- Try it
Whenever a line of the material contains the string "computer", it should be copied.

+++

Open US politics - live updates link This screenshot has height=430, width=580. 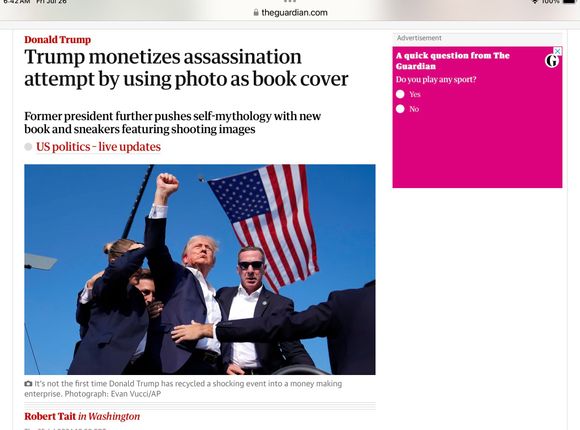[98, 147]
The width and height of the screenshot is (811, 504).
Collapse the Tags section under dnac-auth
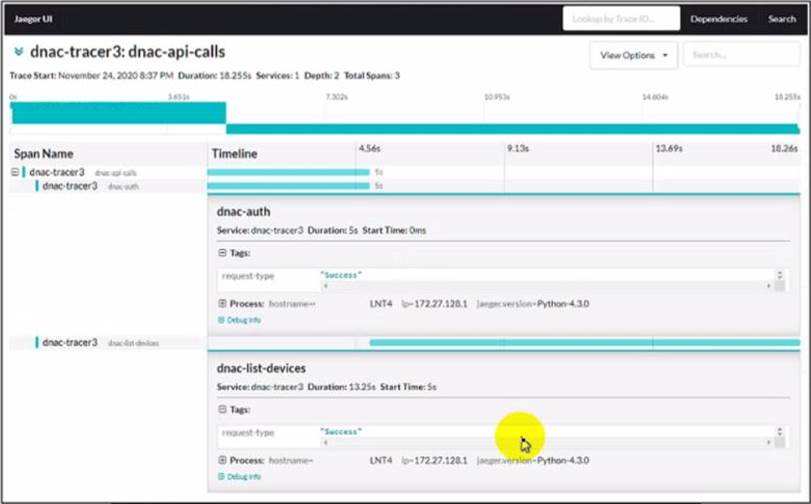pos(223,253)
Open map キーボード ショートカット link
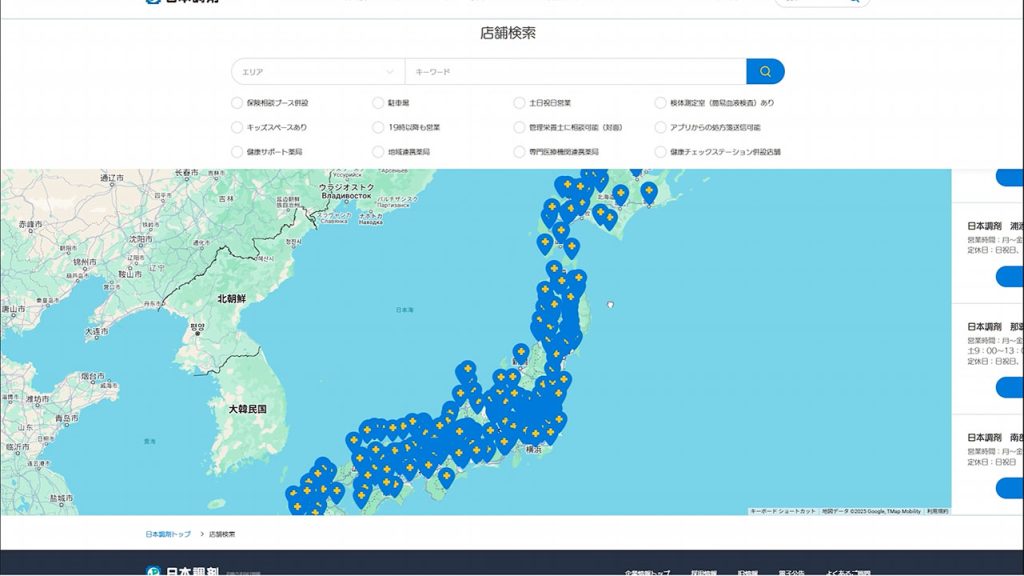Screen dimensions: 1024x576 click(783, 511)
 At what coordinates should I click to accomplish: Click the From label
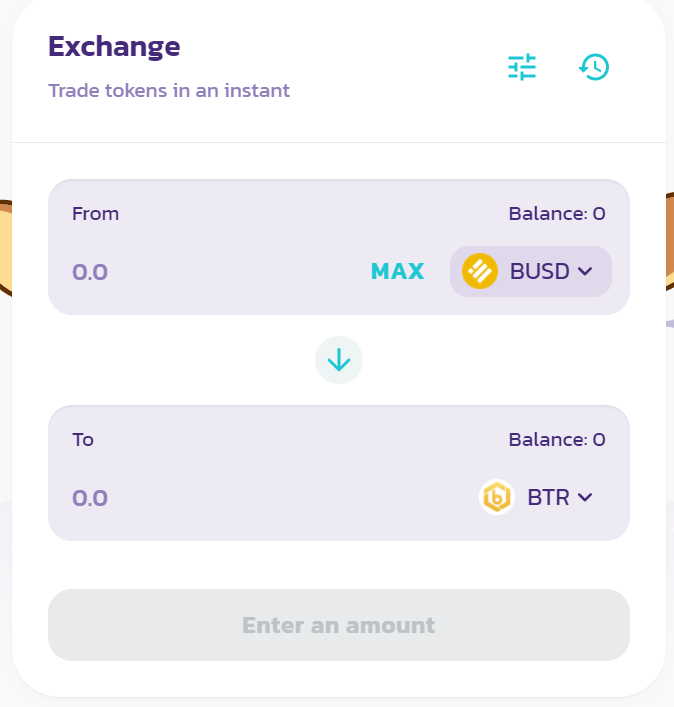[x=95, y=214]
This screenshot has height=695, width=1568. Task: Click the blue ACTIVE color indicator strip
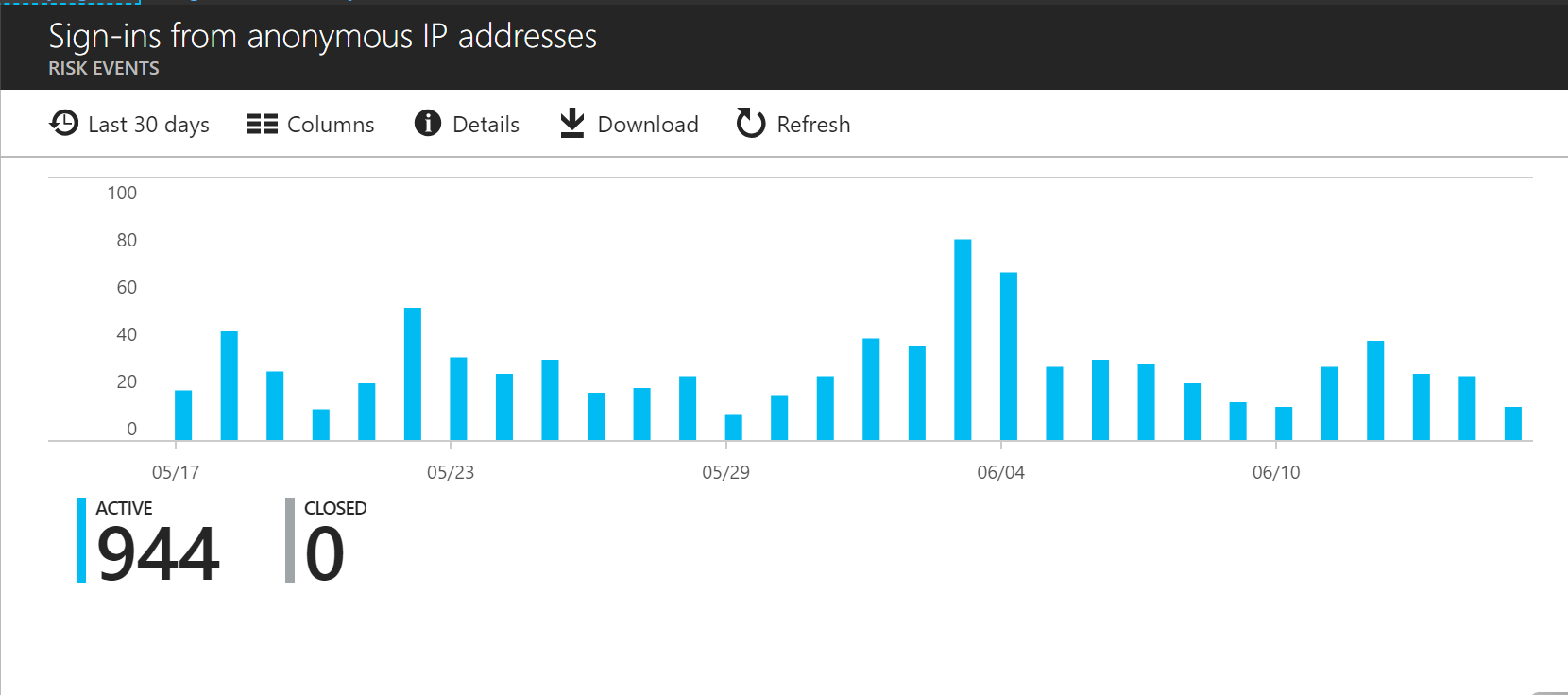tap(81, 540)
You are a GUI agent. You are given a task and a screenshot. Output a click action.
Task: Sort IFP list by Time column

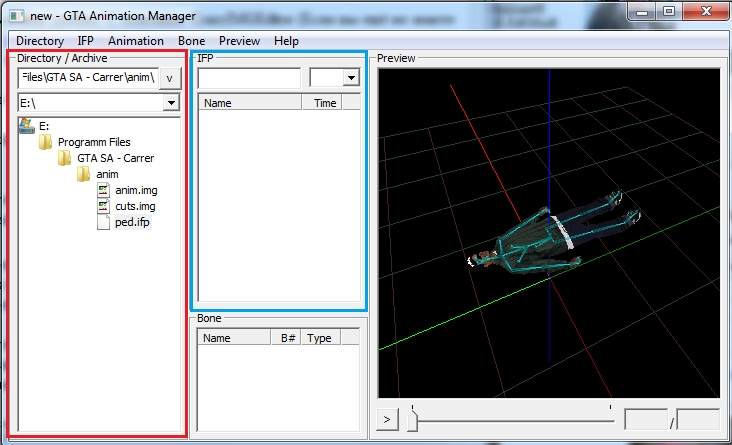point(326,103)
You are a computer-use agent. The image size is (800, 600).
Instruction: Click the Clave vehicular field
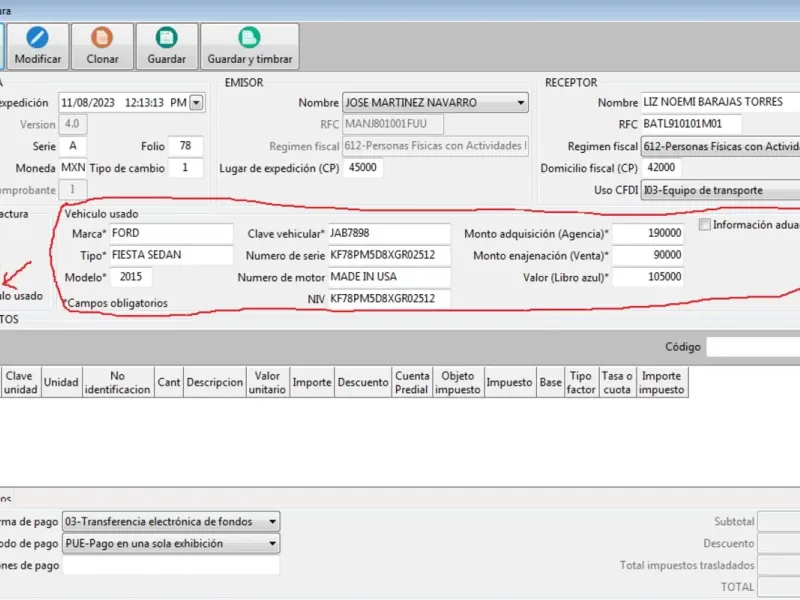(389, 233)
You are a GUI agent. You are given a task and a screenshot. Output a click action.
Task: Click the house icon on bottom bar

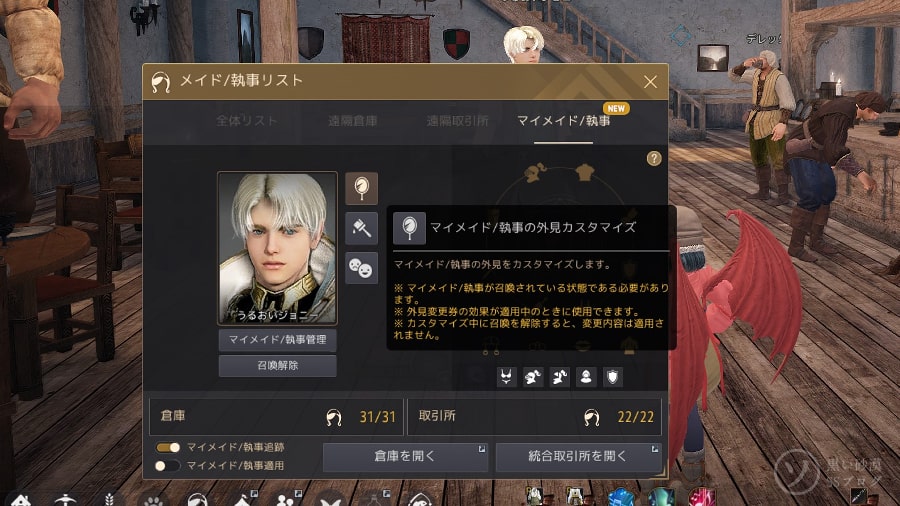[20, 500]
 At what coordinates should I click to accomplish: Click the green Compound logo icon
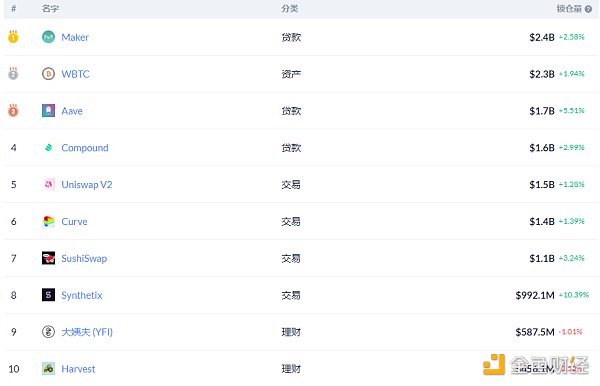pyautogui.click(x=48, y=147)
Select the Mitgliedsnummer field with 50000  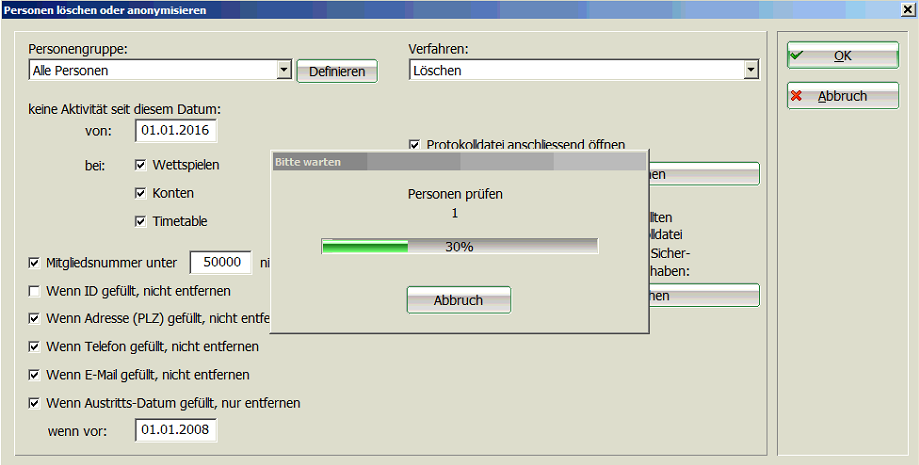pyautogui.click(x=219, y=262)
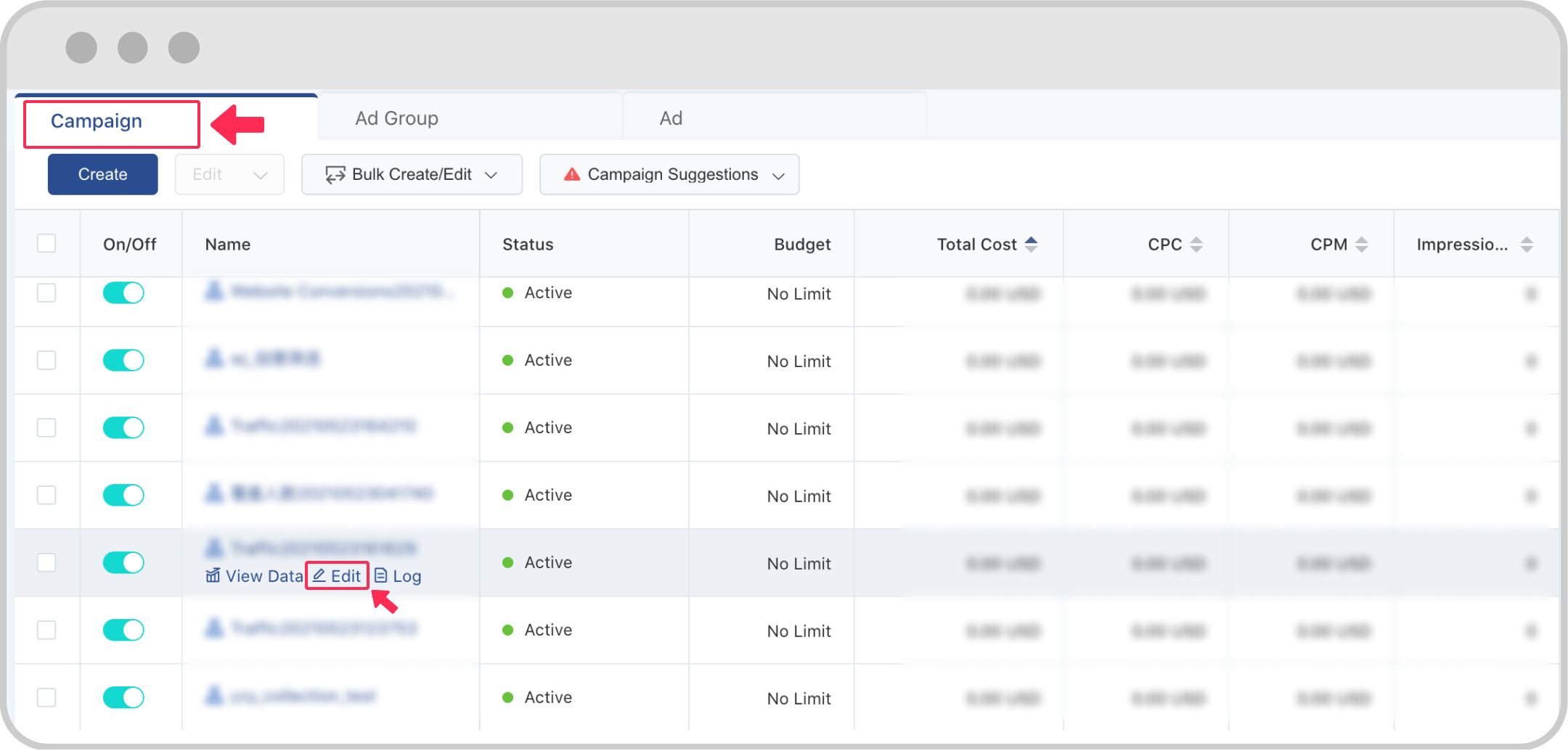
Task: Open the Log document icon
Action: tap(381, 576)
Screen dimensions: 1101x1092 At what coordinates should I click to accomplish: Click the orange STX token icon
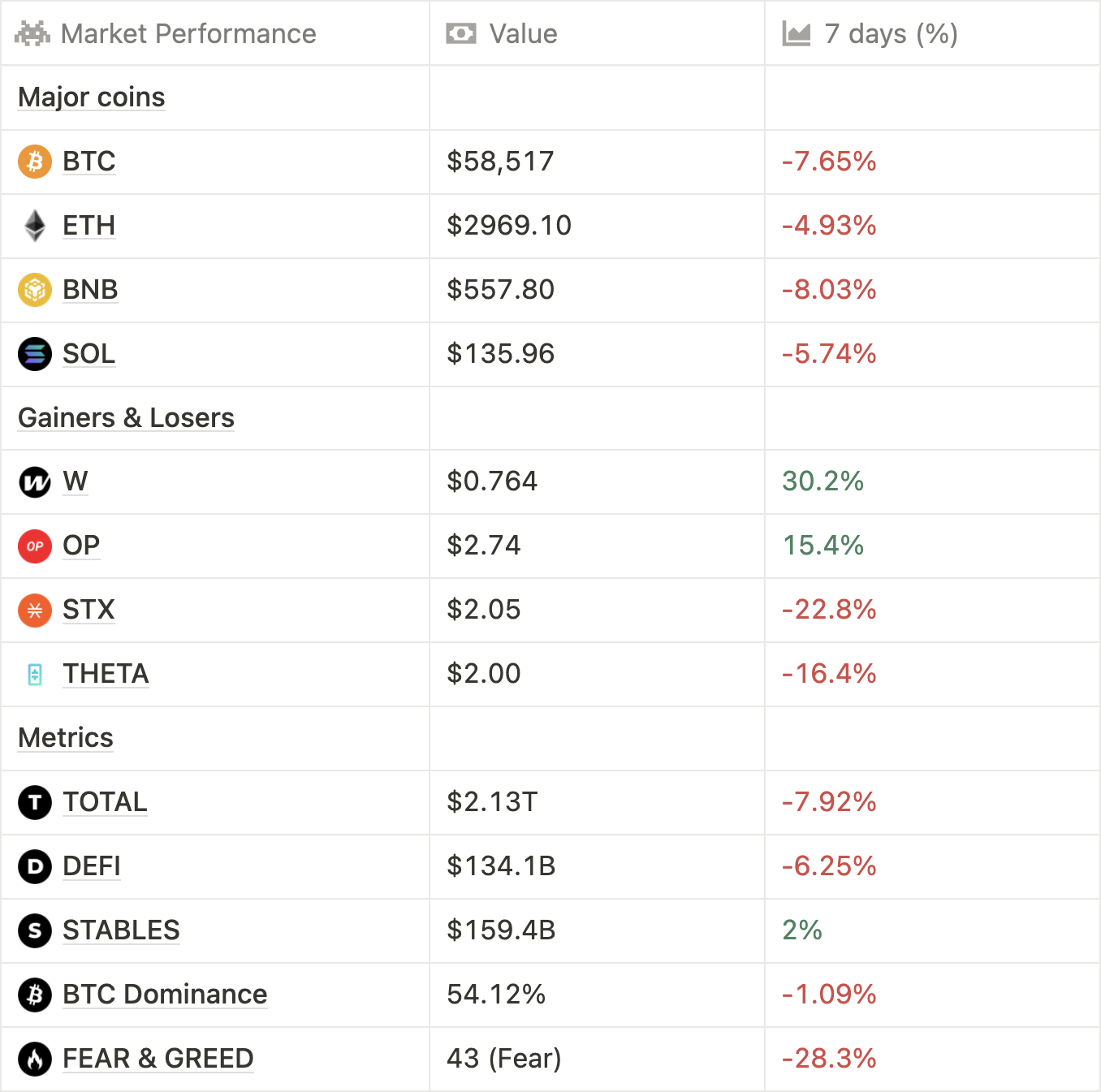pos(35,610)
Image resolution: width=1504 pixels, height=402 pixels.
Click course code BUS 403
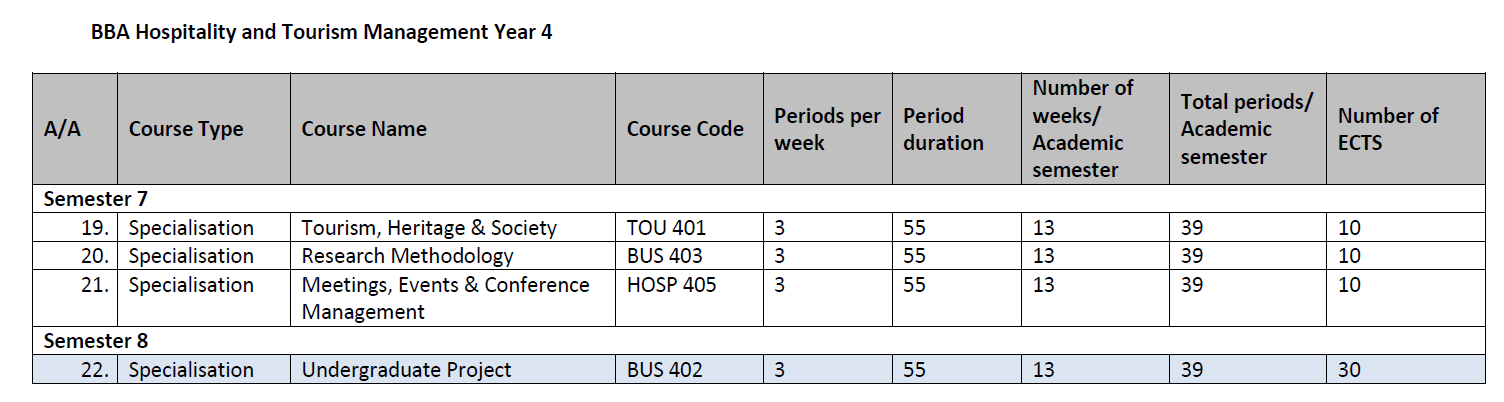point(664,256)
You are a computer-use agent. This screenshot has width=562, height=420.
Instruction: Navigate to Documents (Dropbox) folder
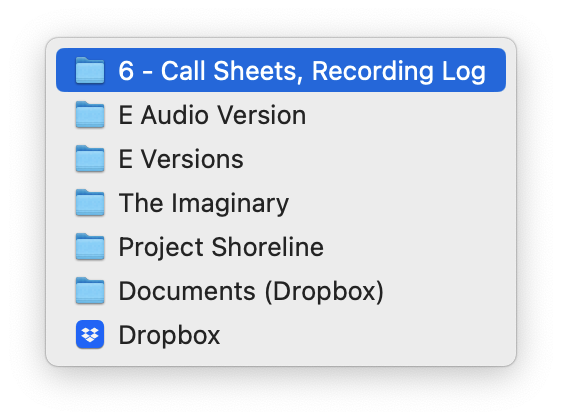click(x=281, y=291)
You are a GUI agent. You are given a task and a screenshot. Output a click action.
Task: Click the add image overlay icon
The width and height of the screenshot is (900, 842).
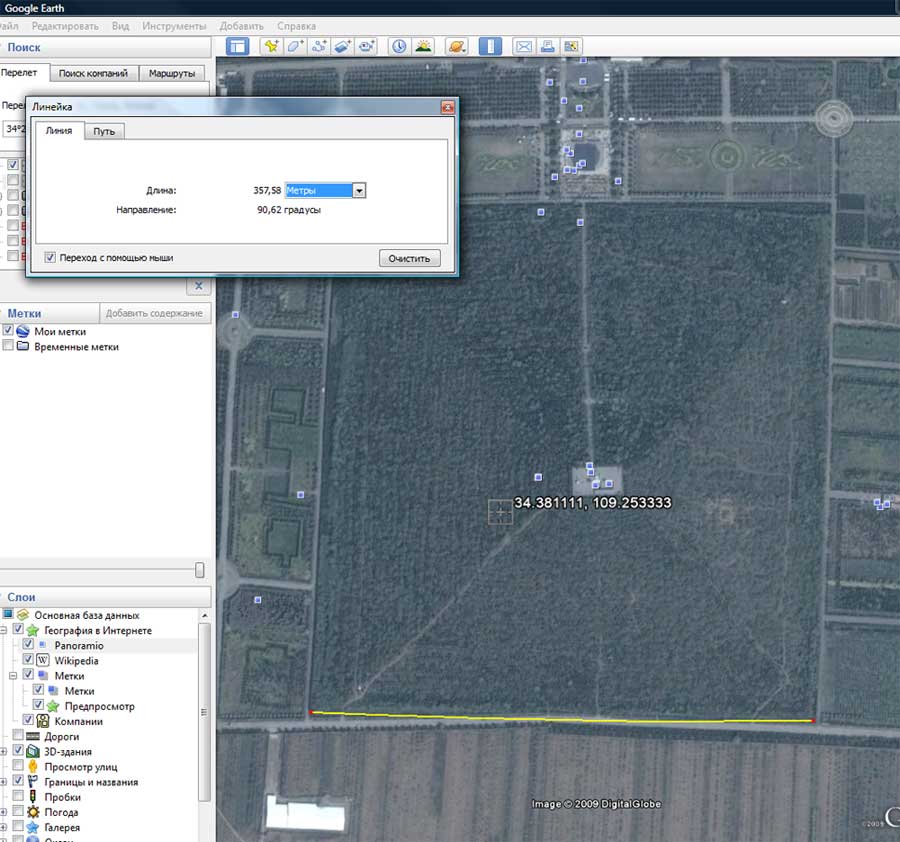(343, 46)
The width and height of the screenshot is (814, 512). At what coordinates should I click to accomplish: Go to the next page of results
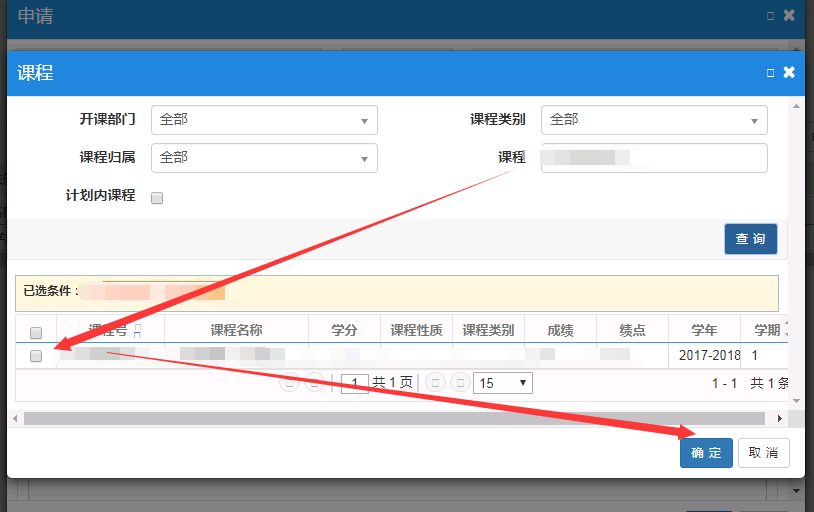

+++

- Output of the task
You are a computer-use agent. The image size is (800, 600).
You are a computer-use agent. This screenshot has width=562, height=420.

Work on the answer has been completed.